This discussion goes way beyond an "absolute layman explanation to homotopy type theory" ...
Anyway, I disagree that the "whole idea of type theory is that things can have more than one proof". UIP is about identity types and their proofs. Identity types are very special types. It is far from obvious that they should be inhabited by more than one proof. Indeed, it was a surprising breakthrough when Streicher/Hoffmann discovered that UIP does not hold in general and new axioms like Streicher's K or Univalence needed to be formulated to deal with this question.
It is wrong to say that it's key novelty is that "Homotopy type theory: extends type theory with proofs of equality in a proper way". This was done already with Martin Lof's type theory, as used in e.g.
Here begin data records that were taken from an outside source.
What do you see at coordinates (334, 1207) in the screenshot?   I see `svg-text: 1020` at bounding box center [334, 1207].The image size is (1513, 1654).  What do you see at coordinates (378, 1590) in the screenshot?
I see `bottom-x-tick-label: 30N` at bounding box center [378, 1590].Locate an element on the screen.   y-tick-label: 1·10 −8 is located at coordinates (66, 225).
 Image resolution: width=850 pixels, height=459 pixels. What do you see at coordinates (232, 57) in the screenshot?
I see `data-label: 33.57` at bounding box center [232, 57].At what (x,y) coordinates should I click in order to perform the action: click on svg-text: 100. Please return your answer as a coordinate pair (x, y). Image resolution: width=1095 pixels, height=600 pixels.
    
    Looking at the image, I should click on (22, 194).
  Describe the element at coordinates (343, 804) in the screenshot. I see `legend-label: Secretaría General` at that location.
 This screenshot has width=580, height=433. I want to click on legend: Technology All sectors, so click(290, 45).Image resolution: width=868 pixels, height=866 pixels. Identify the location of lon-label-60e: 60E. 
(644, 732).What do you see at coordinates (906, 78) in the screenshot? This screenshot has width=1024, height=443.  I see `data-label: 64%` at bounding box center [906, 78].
Agda. Homotopy type theory adds univalence!
What is the state of the art of the research on the computational interpretation of univalence? What's working, what's not working? I seem to remember that A Jeffrey said not too long ago that he had a working interpretation.
Anyway, I disagree that the "whole idea of type theory is that things can have more than one proof". UIP is about identity types and their proofs. Identity types are very special types. It is far from obvious that they should be inhabited by more than one proof. Indeed, it was a surprising breakthrough when Streicher/Hoffmann discovered that UIP does not hold in general and new axioms like Streicher's K or Univalence needed to be formulated to deal with this question.